Asma Naeem on Black Out

Black Out Naeem book coverBefore the advent of photography in 1839, Americans were consumed by the fashion for silhouette portraits. Black Out: Silhouettes Then and Now, the first major publication to focus on the development of silhouettes, gathers leading experts to shed light on the surprisingly complex historical, political, and social underpinnings of this ostensibly simple art form. Silhouettes registered the paradoxes of the unstable young nation, roiling with tensions over slavery and political independence.  Presenting the distinctly American story behind silhouettes, Black Out vividly delves into the historical roots and contemporary interpretations of this evocative, ever popular form of portraiture.

Here, author Asma Naeem discusses her interest in the form, as well as some of the surprises she discovered during her research.

The exhibit this book accompanies is curated by Naeem and runs through March 10, 2019, at the National Portrait Gallery in Washington, D.C.

What was the inspiration for Black Out?

The spark for Black Out: Silhouettes Then and Now happened many years ago on a brilliant sunlit day as I stood in front of an antiques shop in St. Michael’s, Maryland. Tucked in the corner of the window, away from the mahogany Chippendale secretary, Federal convex mirrors, and handsome Windsor chairs, were some of the most arresting objects of early Americana that I had ever seen. The simplicity of design, the lustrous maple and gilt frames, the creamy paper, the intense black shapes cut by human hands, not to mention the intimate nature of the portraits – all of these things formed an indelible impression.

Imagine my pleasure years later when I joined the National Portrait Gallery and became a steward of one of the most stellar collections of silhouettes in the country.

Once I began researching these objects, however, different impressions began to form, impressions of an America that many of us didn’t know existed.

Why did you decide to include both historical and contemporary artists?

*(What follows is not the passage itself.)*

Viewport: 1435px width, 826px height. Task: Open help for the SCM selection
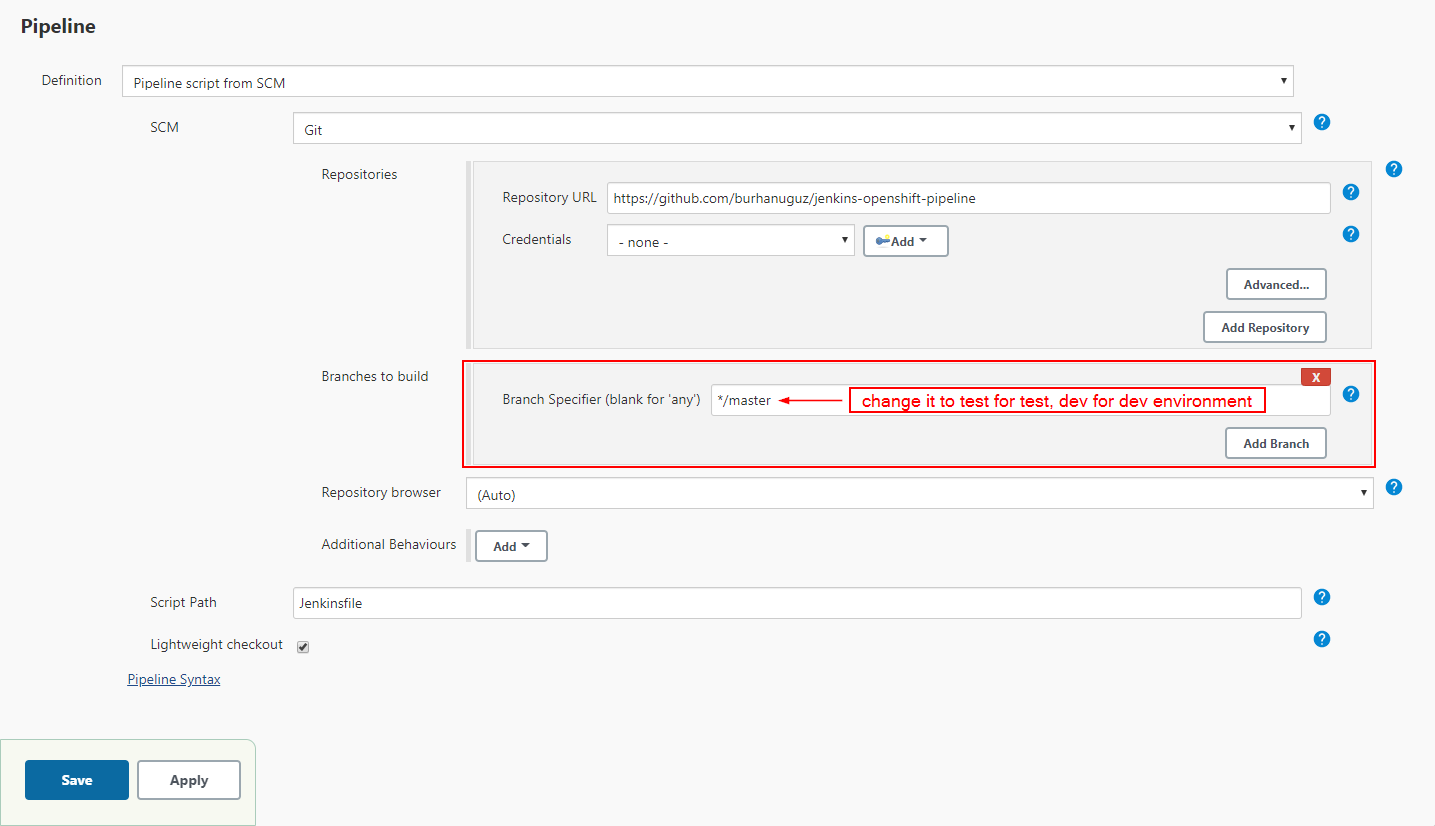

Once I decided to create an exhibition on silhouettes, suddenly, everywhere I looked I saw silhouettes—on signage, on book covers, on my mobile phone, and of course, in thrilling contemporary art installations by established and emerging artists alike. I knew then that I had to share these discoveries, known only to handfuls of experts, with the public at large.

What was your research process like?

I conceived of this show four years ago and it has been a years-long journey to find and then narrow down the list of objects for the exhibition. I wanted this show and catalogue to be more than your grandmother’s silhouettes, so I had to spend a lot of time looking for unique objects, both historical and contemporary. I went to many small historical societies to unearth their treasures. I encountered some of the most generous archivists and a few ghost stories along the way! I also had to spend much time accumulating all of the scholarship on silhouettes, much of which is written for antique collectors. For the contemporary works, I visited the artists in their studios or galleries when possible, and had numerous conversations about what I envisioned the show to look like and how their work fit in that vision.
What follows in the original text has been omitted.